The origins and subsequent rate at which carcass contamination occurs have not been well established. Many studies support the hypothesis that the hide is the major source of carcass contamination by E. coli O157:H7 and non-O157 STEC^2,13. Elder et al.⁷ suggested that cross contamination may also occur when large numbers of infected animals are being processed. Contamination could occur through direct contact with personnel, knives or other equipment⁷.

For the purpose of reducing STEC on carcass the US beef industry applies antimicrobial interventions at different points of the process line³². In the Argentinean industry, lactic acid was recently approved for use and remains the only chemical that may be applied to carcass as antimicrobial intervention²⁸. However, to the best of our knowledge, it is not currently used at slaughterhouses that supply the domestic market of Argentina.
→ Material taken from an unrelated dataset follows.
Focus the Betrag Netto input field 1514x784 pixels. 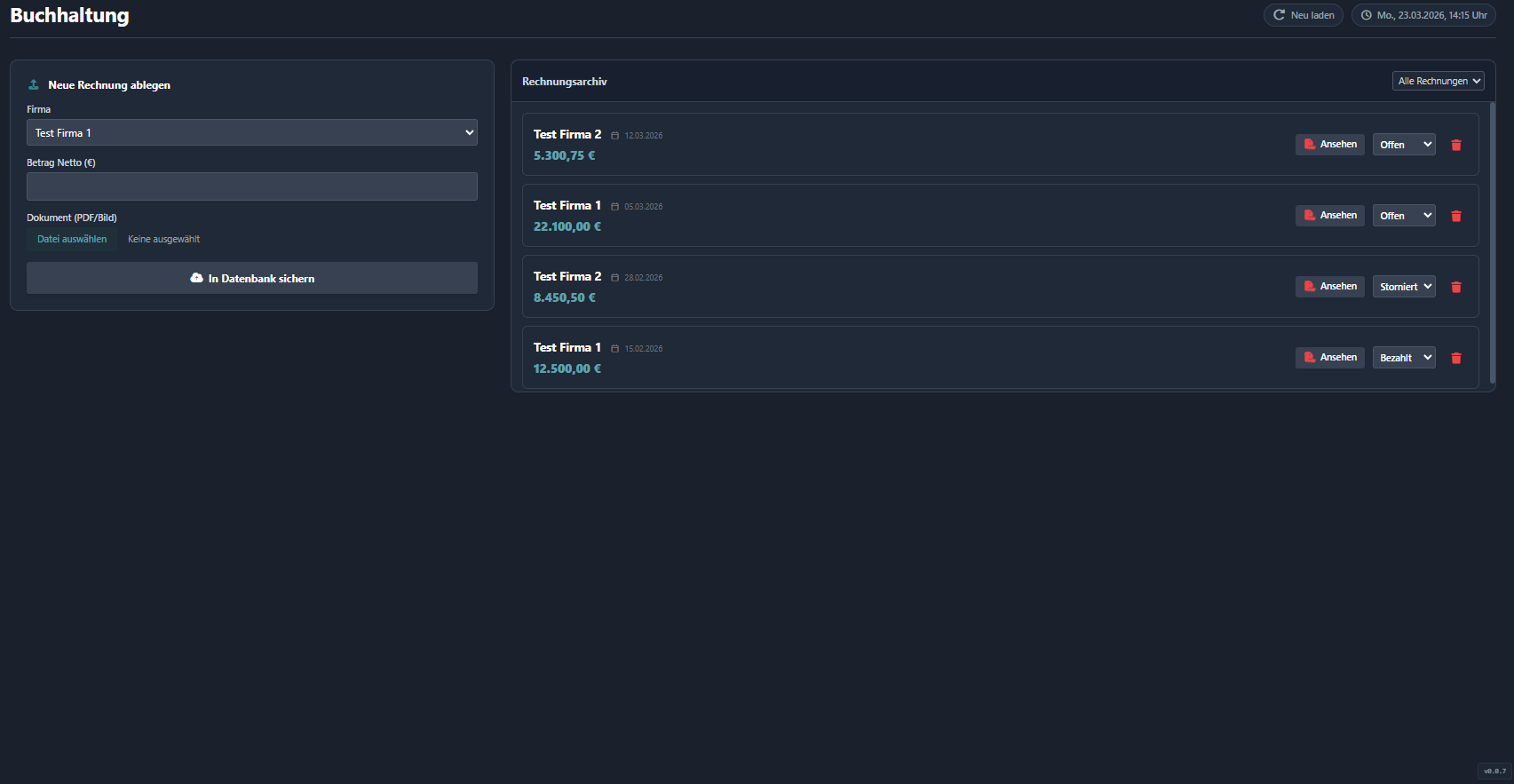[x=251, y=186]
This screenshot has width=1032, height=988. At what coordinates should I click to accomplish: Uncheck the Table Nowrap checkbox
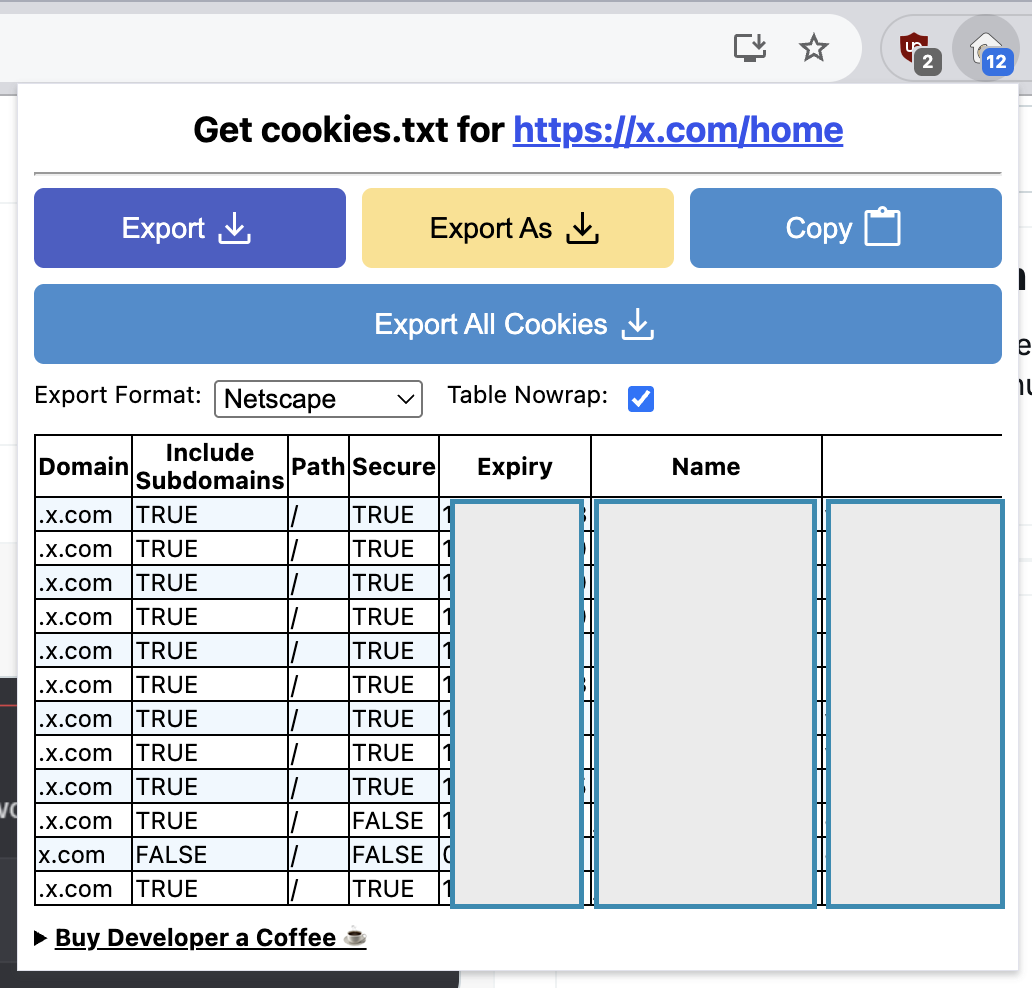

The aims of this study were: (1) to estimate STEC frequency in hide and carcass samples taken from beef slaughterhouses that supply the domestic market in Argentina, (2) to establish the pheno-genotypic characteristics of STEC and non-toxigenic E. coli of serogroups O26, O45, O103, O121, O111, O145 or O157 strains isolated from the analyzed samples and, (3) to study their clonal relatedness.

Materials and methods

Sample collection

Two slaughterhouses were visited five times from November 2014 to September 2015 (total number of visits: 10). On each visit, 12 samples were taken, six from hides and six from carcasses. The hide and carcass samples were taken from the same animal and all animals belonged to the same lot.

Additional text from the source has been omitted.